Petite fille, tous les samedis matins, ma sœur et moi prenions l’autobus sur la rue St-Denis, la 30 si ma mémoire est bonne et nous allions passer presque toute la journée chez Mme Jean-Louis Audet. Cette femme, grande amoureuse de la langue française, a vu défiler chez elle beaucoup de jeunes comédiens et comédiennes de l’époque dont Monique Miller, Jean-Louis Roux, Gilles Pelletier, Béatrice Picard, presque tout le bottin de l’Union des artistes est sans doute passé chez elle. On pouvait y croiser aussi des futures vedettes telles que Pierre Lalonde, Denise Bombardier, Geneviève Bujold, Robert Charlebois et André Brassard. Madame Audet habitait au rez-de-chaussée d’un grand triplex sur la rue St-Hubert à Montréal au cœur du Plateau Mont-Royal. Le genre d’immense appartement flanqué d’un long corridor au bout duquel se trouvaient la cuisine et un escalier menant au sous-sol dans lequel avaient lieu les cours de diction et d’art dramatique qu’elle donnait à des groupes d’enfants dont ma sœur et moi faisions partie. Dans cette grande pièce se trouvait un piano et Mme Audet qui portait souvent un grand chapeau à large rebord piqué d’une aiguille y jouait en nous accompagnant pendant que nous chantions des comptines. Je me souviens entre autres de l’Île aux corsaires que j’ai repris plus tard avec ma sœur lors d’un mariage. Ce moment fut mémorable, car personne ne connaissait cette chanson et comme la plupart des convives étaient plus ou moins ivres, ils écoutaient nonchalamment notre duo qui s’époumonait sur le podium. Ce fut le début de la fin de notre trop brève carrière…

C’était toute une expédition que d’aller chez Mme Audet. L’autobus qui y menait était souvent bondé et il nous arrivait de faire le trajet debout. Arrivées à destination, nous descendions au coin de St-Denis et Rachel où se trouvait un restaurant de hot-dog et de frites qui me semblait être le summum de la haute gastronomie. Pour la modique somme de 25 cents, nous pouvions manger deux hot-dogs et une frite bien graisseuse arrosée d’un coke. De temps en temps, nous prenions aussi une soupe au poulet et nouille du grand chef Campbell. La facture totale devait s’élever autour de 75 cents! C’était ma sœur qui tenait les cordons de la bourse…

En sortant du casse-croûte, à quelques rues de là, nous arrivions enfin chez Mme Audet et nous allions au sous-sol rejoindre les autres enfants. Son « école du petit monde » était très populaire à l’époque.

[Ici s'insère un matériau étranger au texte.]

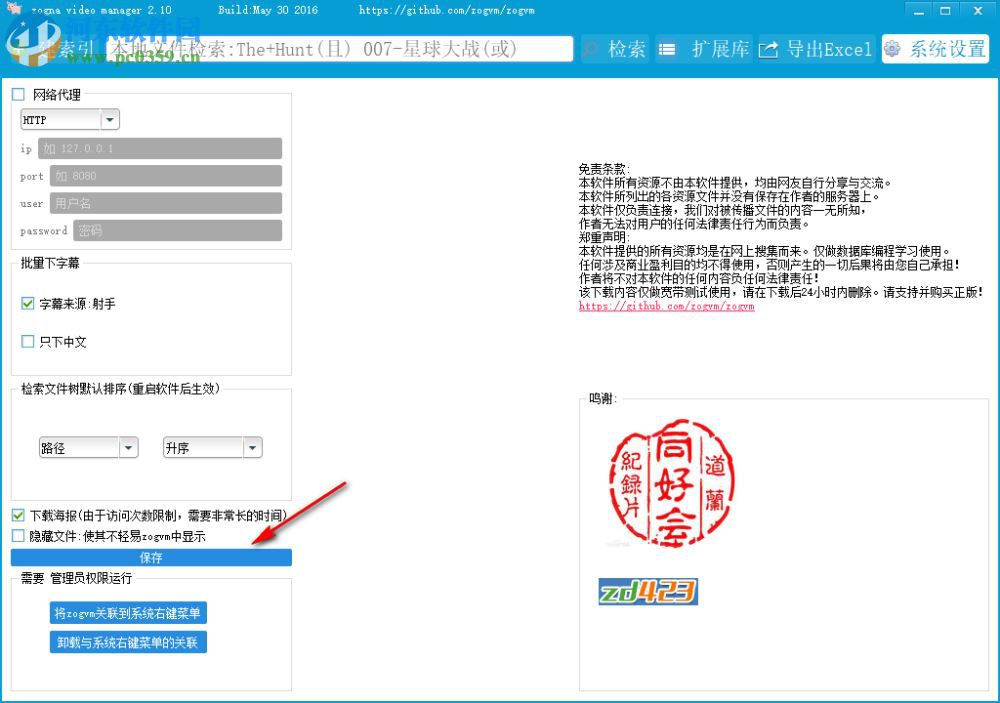This screenshot has height=703, width=1000.
Task: Click the magnifier icon on the 检索 button
Action: [x=592, y=48]
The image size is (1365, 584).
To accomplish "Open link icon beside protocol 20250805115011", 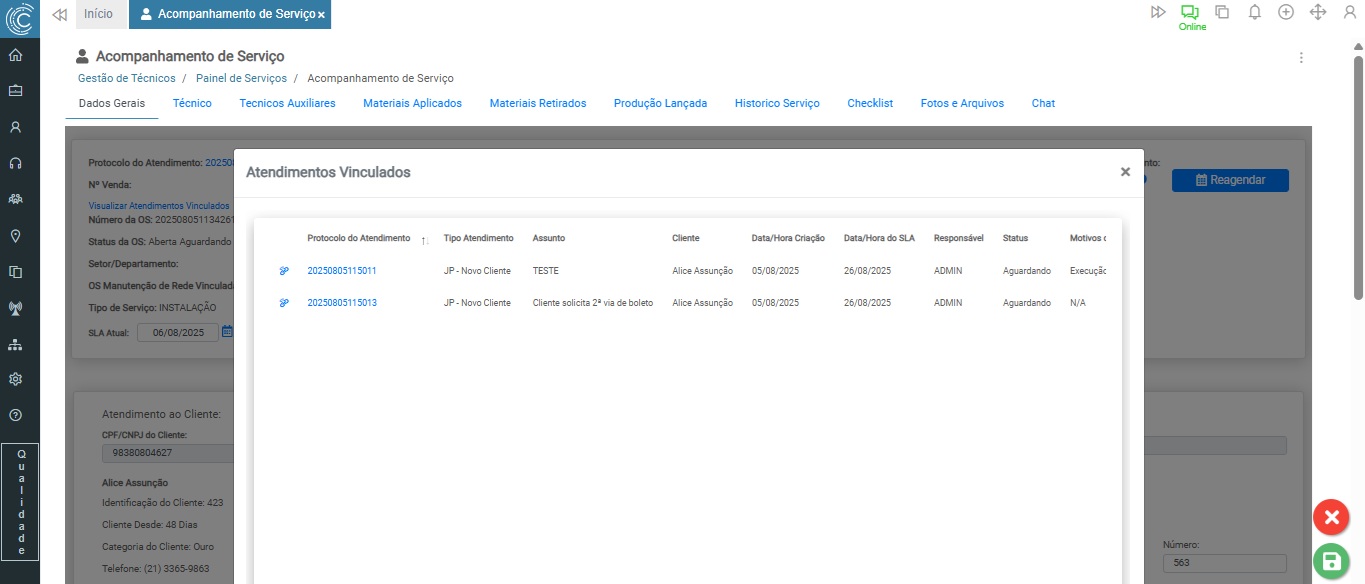I will point(284,271).
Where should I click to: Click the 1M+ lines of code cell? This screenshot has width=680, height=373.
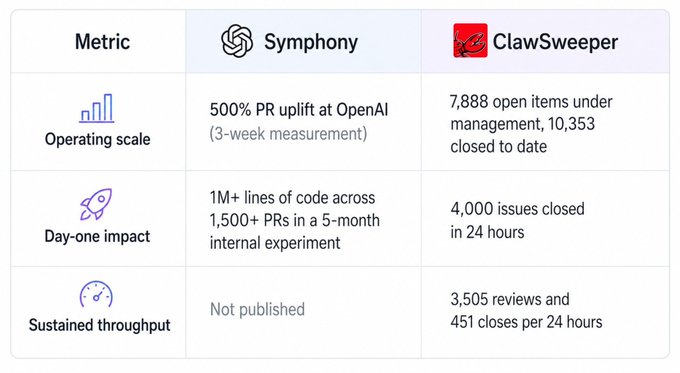pyautogui.click(x=294, y=220)
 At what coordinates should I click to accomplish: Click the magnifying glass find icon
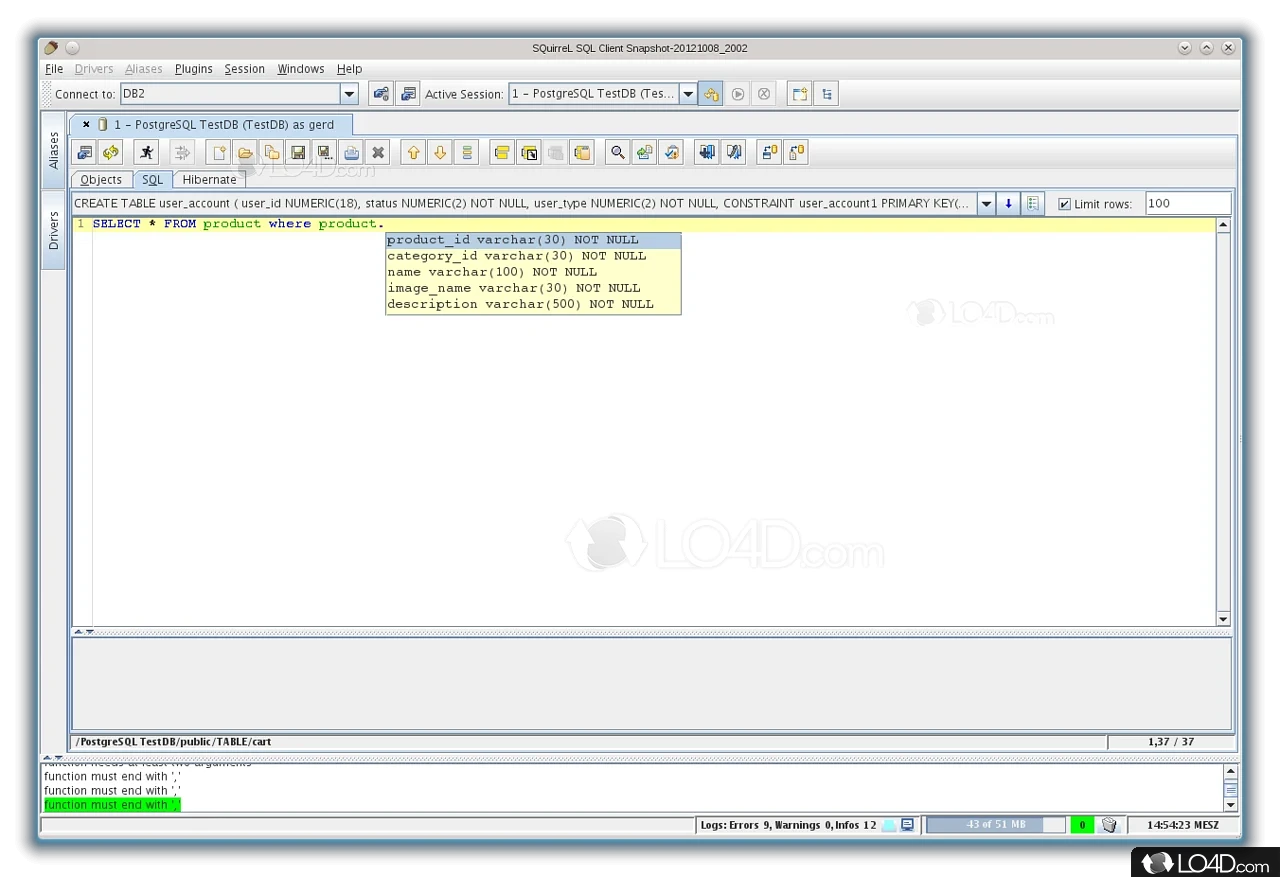(x=618, y=153)
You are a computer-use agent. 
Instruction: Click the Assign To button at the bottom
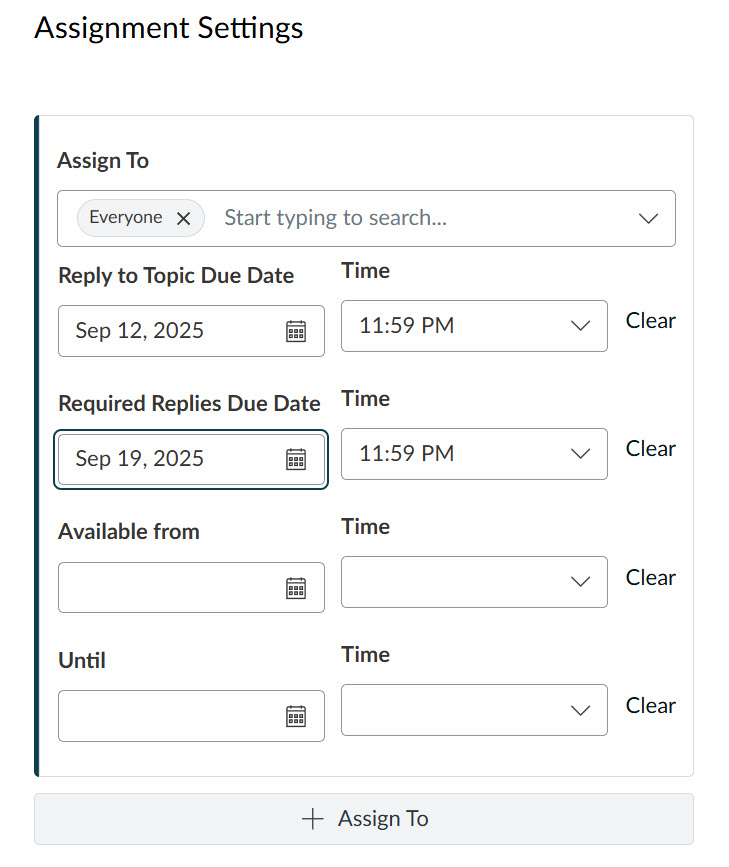(x=364, y=818)

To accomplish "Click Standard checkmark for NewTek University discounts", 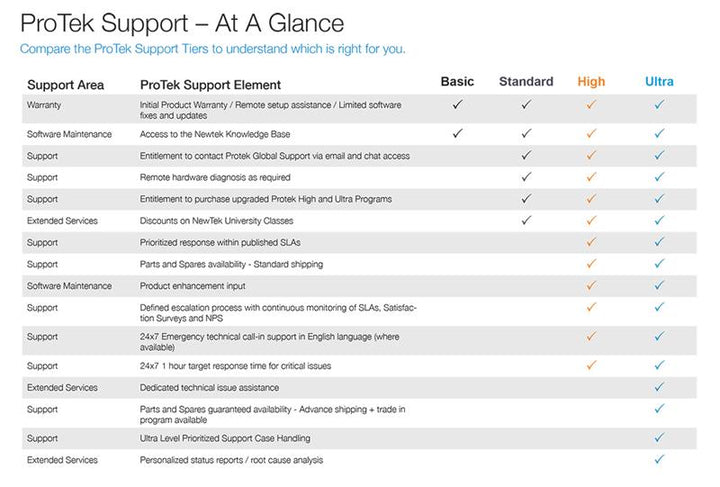I will coord(526,220).
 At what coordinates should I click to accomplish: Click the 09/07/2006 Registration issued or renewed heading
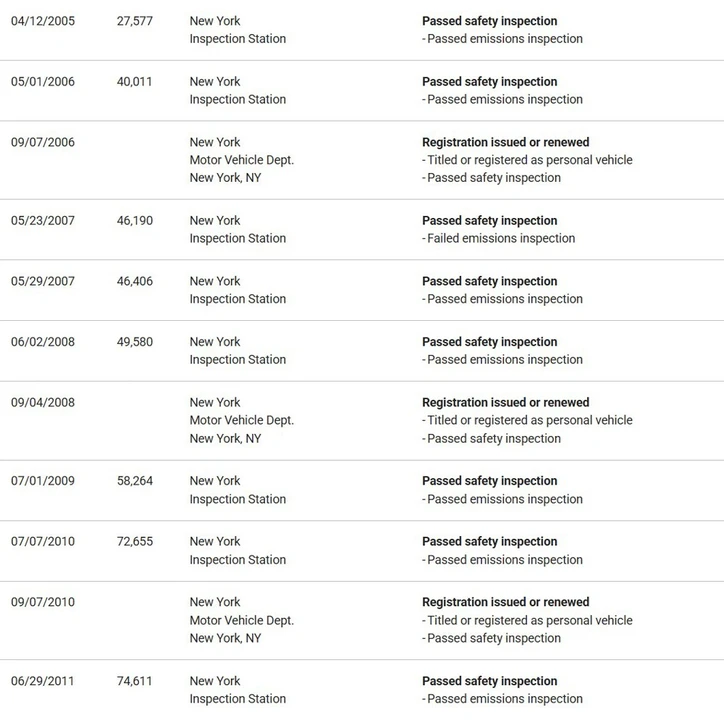point(506,142)
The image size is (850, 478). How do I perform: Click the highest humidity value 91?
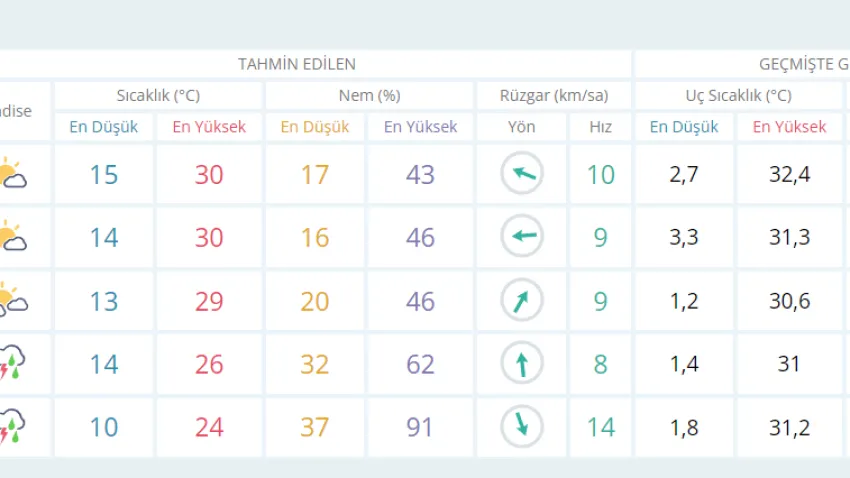421,427
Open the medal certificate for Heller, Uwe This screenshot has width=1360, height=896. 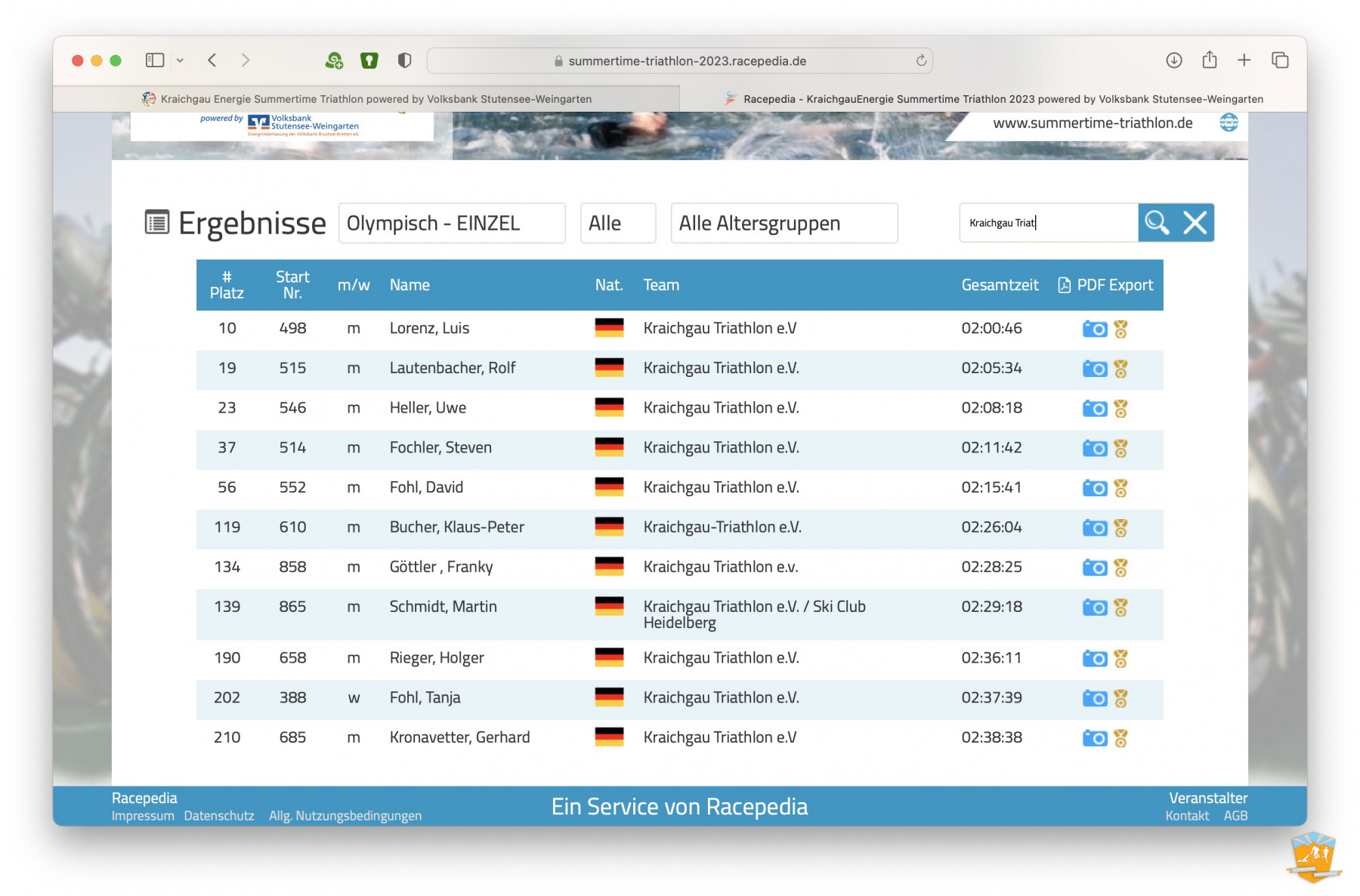pyautogui.click(x=1120, y=409)
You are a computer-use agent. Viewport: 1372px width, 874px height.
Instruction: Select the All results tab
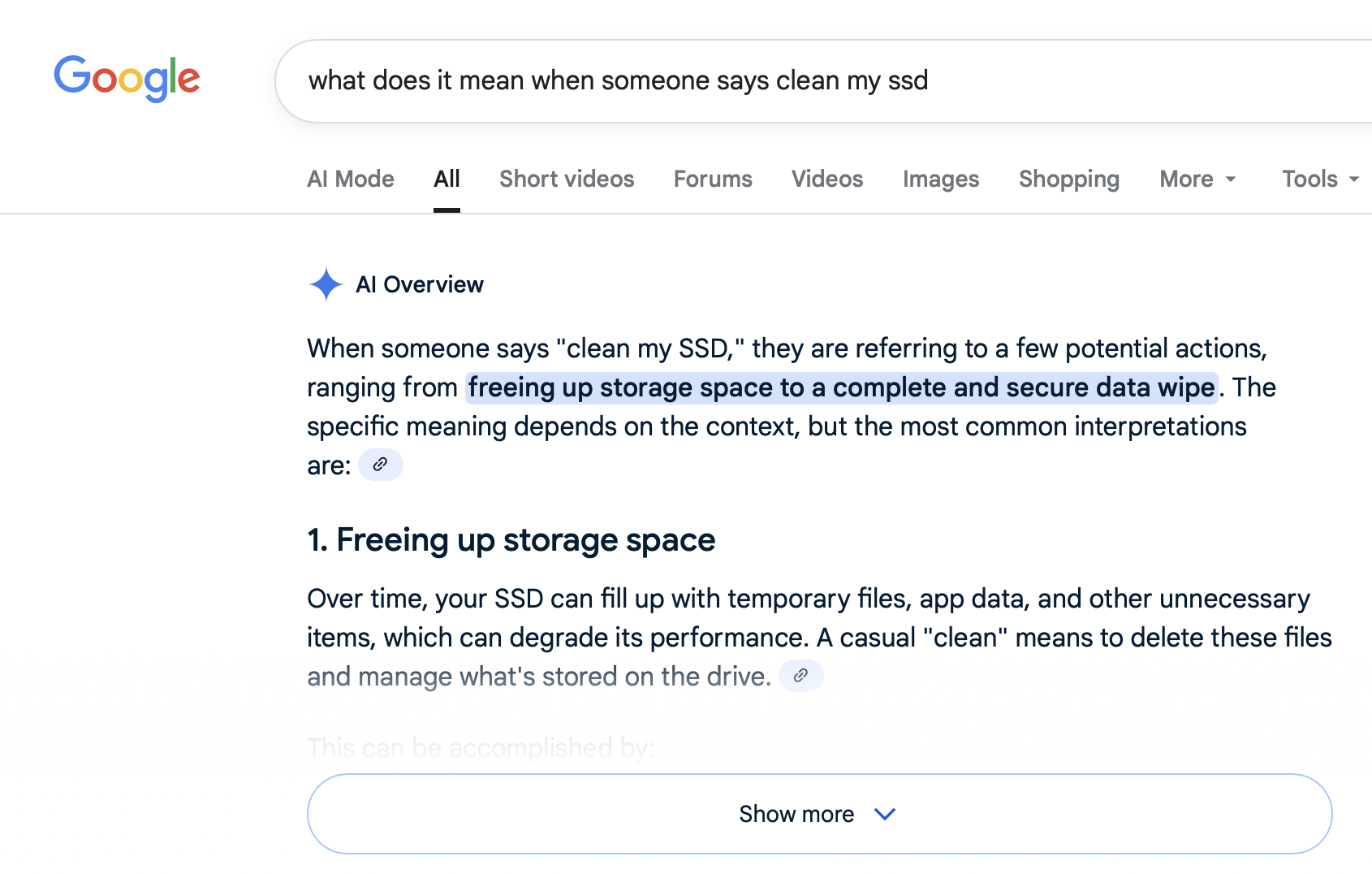coord(447,179)
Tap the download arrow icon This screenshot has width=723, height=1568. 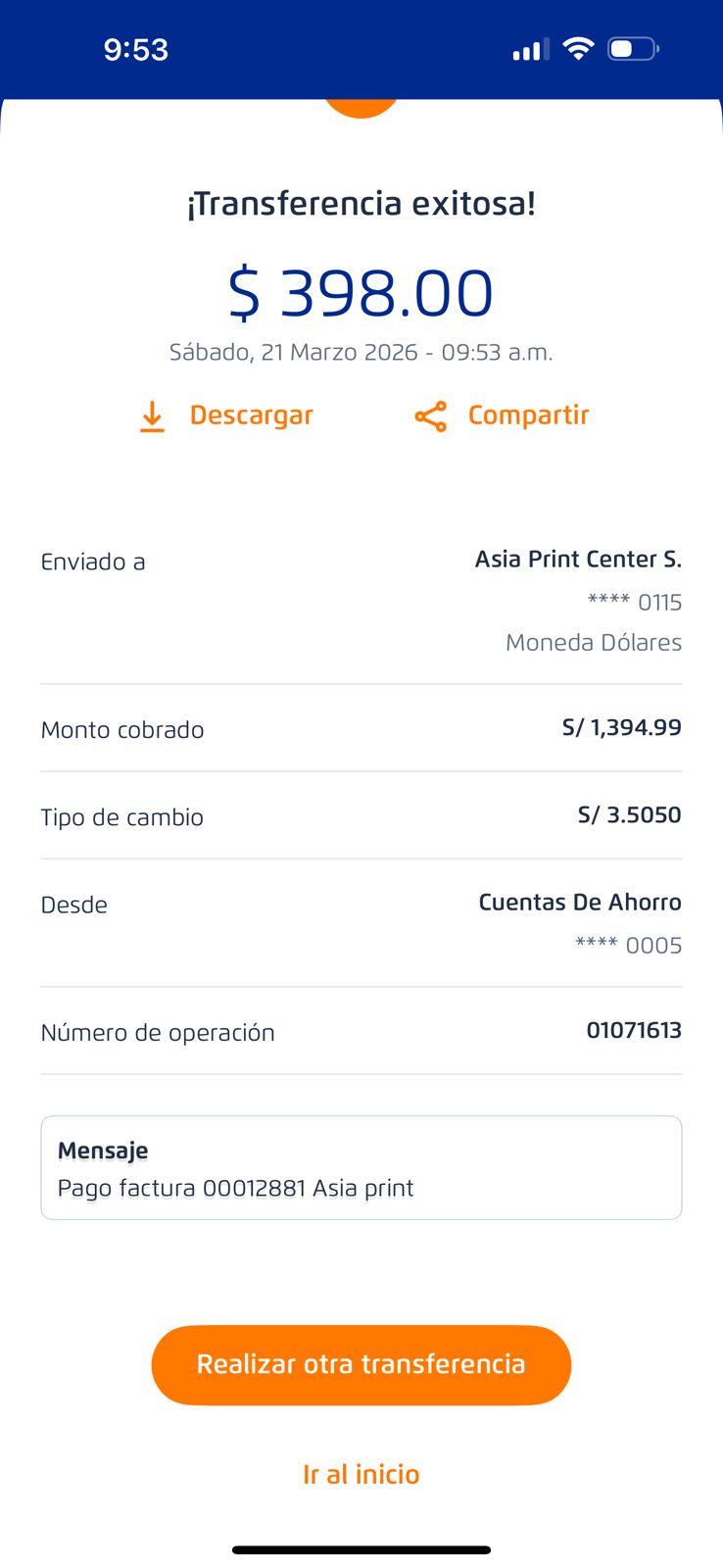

Nous récitions des fables de Lafontaine, chantions des comptines comme « Mon petit oiseau est dans une cage, regardez, regardez comme il est beau, sur sa petite tête il a un petit plumeau, regardez, regardez comme mon oiseau est beau ». Nous chantions cette comptine en tenant à la main des petites cages en plastique qui contenaient des fausses perruches. J’ai encore cette chanson enfantine en tête après toutes ces années, c’est vous dire à quel point cette période m’a marquée.

Madame Jean-Louis Audet de son véritable nom Yvonne Duckett avait un amour véritable pour la langue française et le « bon parler » comme nous le disions à l’époque. Elle a su inculquer cet amour à ses élèves et elle fait sans aucun doute partie de notre patrimoine culturel collectif.

Petite anecdote : Madame Audet a été immortalisée dans la chanson Miss Pepsi interprétée par Robert Charlebois et dont le texte de Mouffe dit ceci : « Elle a étudié le chant, le piano, la claquette, la diction, le ballet, chez Madame Audet, elle en faisait tellement, un vrai p’tit chien savant ».

Je me considère privilégiée d’avoir connu cette femme passionnée par notre belle et combien riche langue! Cette femme d’exception a été une véritable pionnière dans son domaine. Décédée en 1970 alors que j’avais 13 ans, je n’allais plus suivre ses cours, mais j’ai essayé de mettre en pratique toutes les notions acquises au fil des ans en allant le samedi chez Mme Audet…

1 commentaire
  1. C’est la première fois que je lis un article au sujet de cette grande dame que j’ai connu toute jeune. Elle était mon professeur de diction. J’ignorais qu’elle était décédée. Merci pour cet article qui a ravivé tant de souvenirs. Merci Madame Audet!